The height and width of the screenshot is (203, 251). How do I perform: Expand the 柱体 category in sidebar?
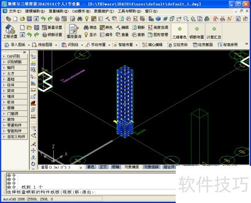coord(15,85)
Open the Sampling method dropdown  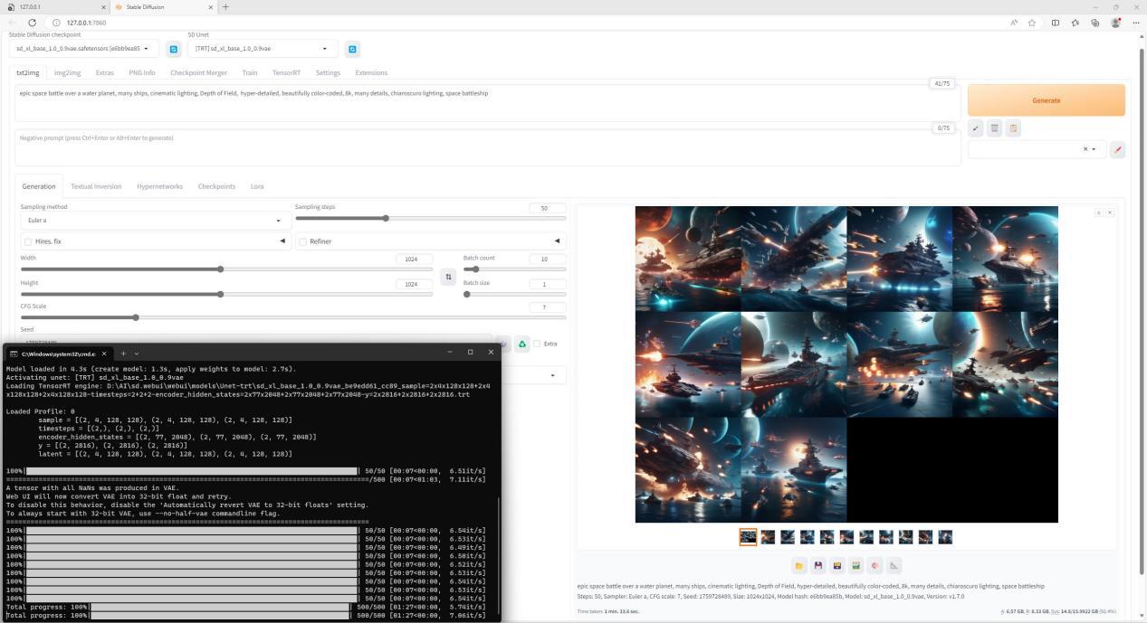coord(154,221)
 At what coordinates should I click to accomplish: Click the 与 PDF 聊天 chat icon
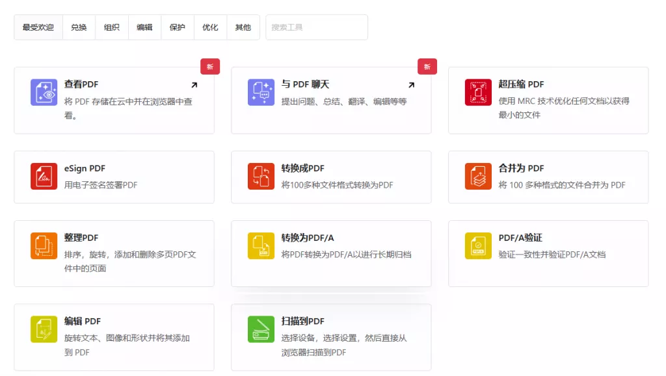(260, 92)
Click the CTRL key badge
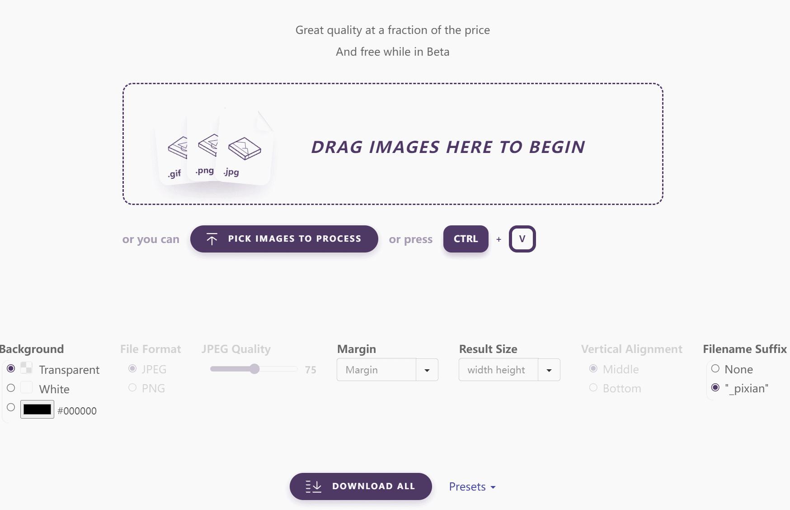The height and width of the screenshot is (510, 790). click(x=466, y=239)
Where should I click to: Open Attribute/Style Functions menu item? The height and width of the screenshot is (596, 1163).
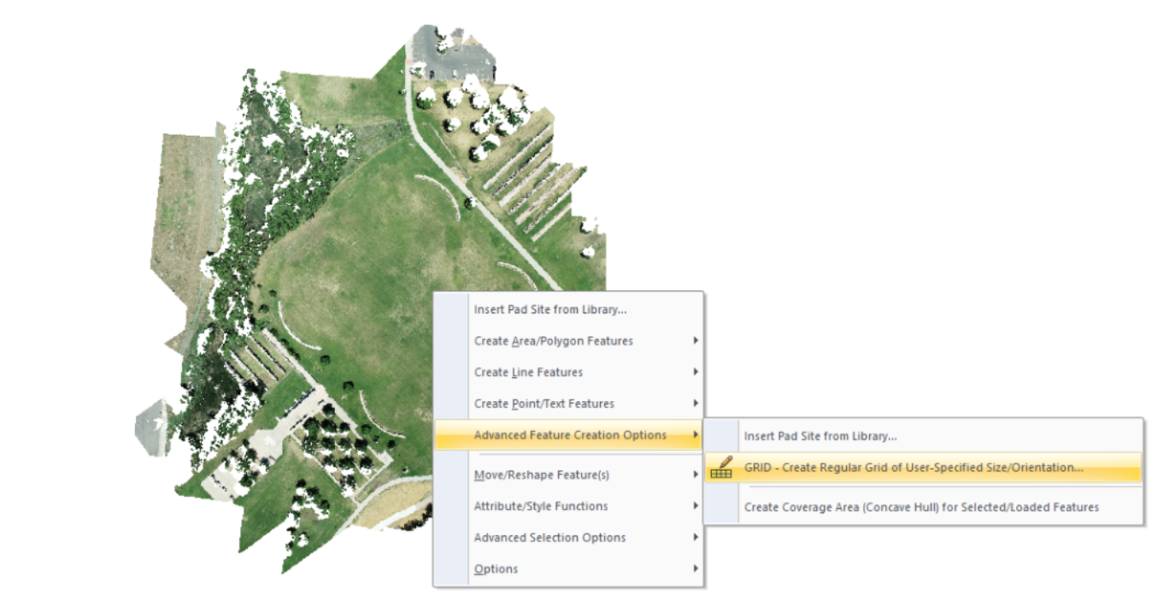tap(540, 506)
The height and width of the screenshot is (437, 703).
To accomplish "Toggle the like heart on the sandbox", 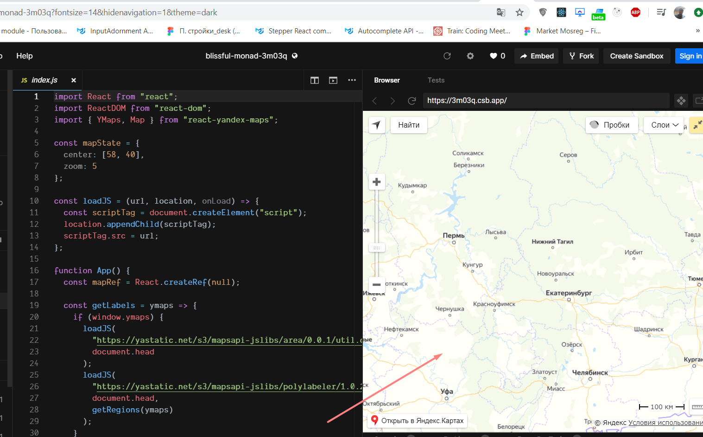I will click(x=492, y=56).
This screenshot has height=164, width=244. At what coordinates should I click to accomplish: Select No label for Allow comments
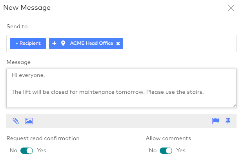coord(153,150)
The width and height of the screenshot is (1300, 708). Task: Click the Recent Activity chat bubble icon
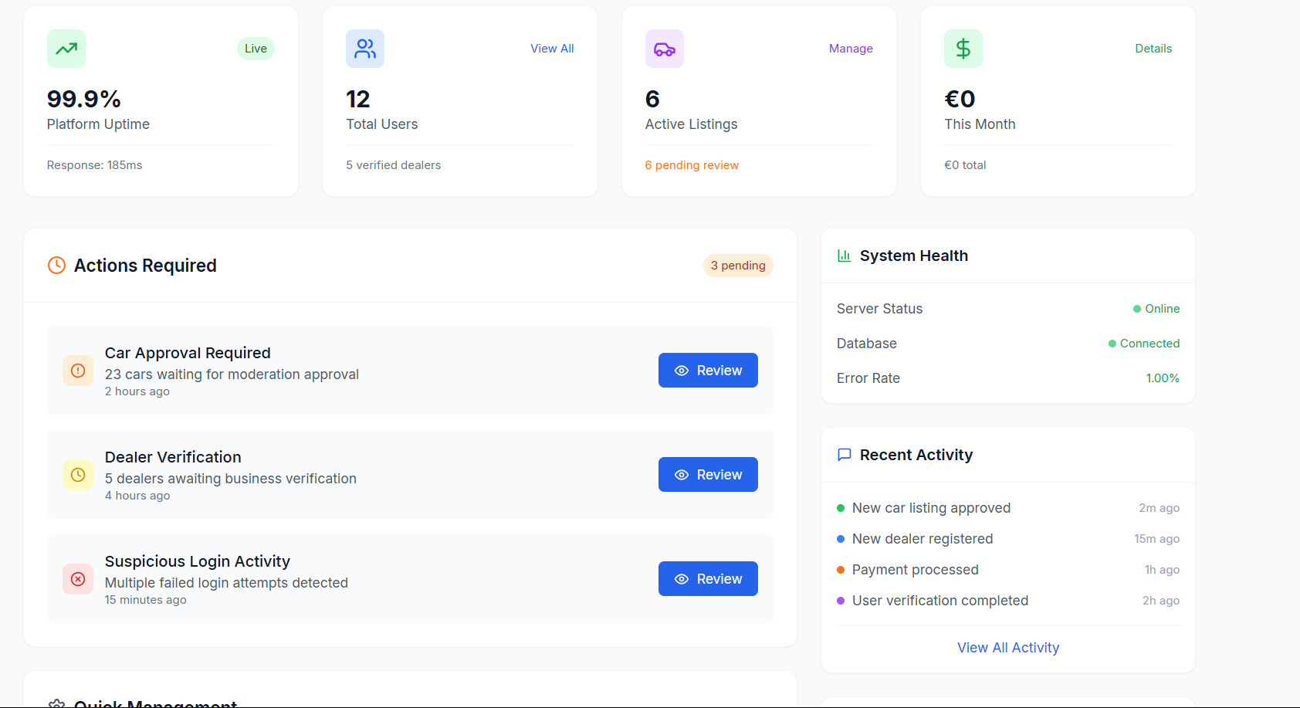(x=844, y=455)
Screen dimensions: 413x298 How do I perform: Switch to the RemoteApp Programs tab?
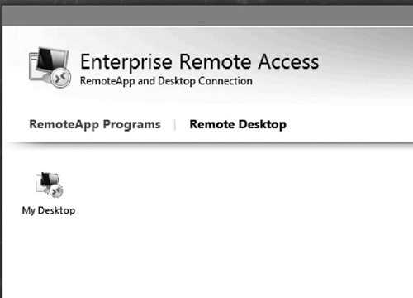tap(95, 125)
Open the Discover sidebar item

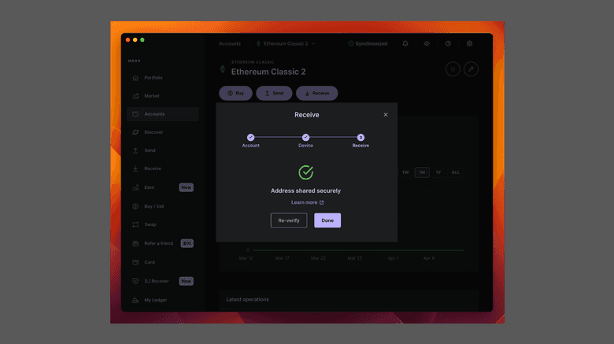click(154, 132)
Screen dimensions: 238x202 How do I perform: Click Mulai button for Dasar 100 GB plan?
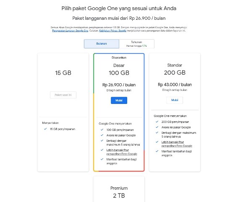(119, 100)
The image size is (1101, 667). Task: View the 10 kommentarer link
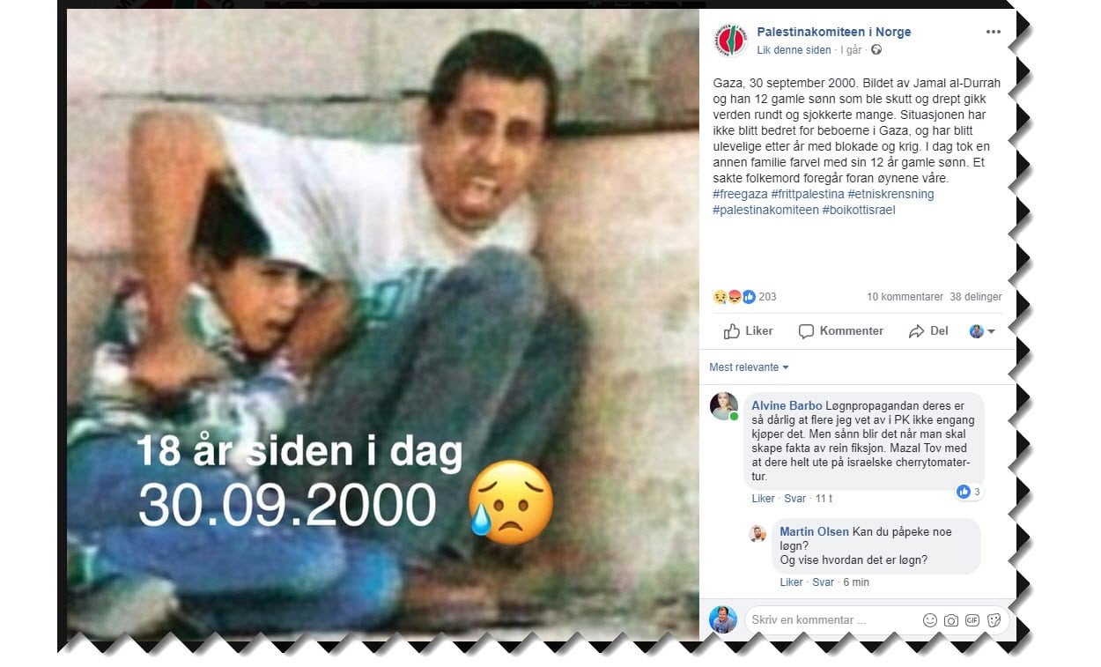click(x=905, y=297)
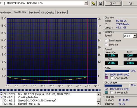Viewport: 137px width, 108px height.
Task: Enable Show graph under Buffer
Action: [x=112, y=78]
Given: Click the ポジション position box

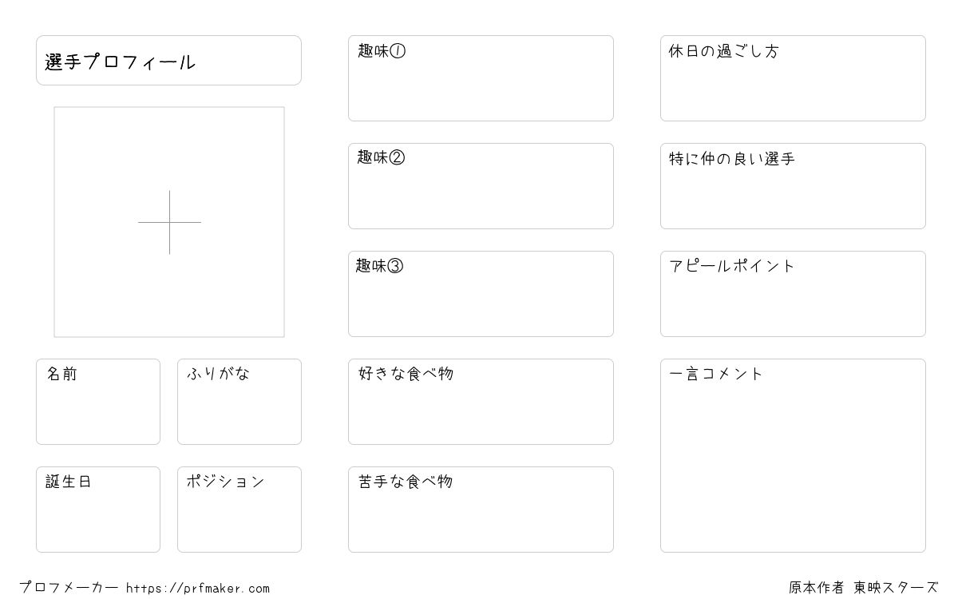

● TASK REQUIREMENTS: After locating the line containing "The image size" in the entries above, repeat only it and each later line through the end, exactly, without any pictures.

● RESPONSE TO THE EXERCISE:
The image size is (1101, 667). Task: View the 10 kommentarer link
click(x=905, y=297)
Viewport: 137px width, 108px height.
Task: Enable Show graph under Buffer
Action: [x=112, y=78]
Given: Click the ポジション position box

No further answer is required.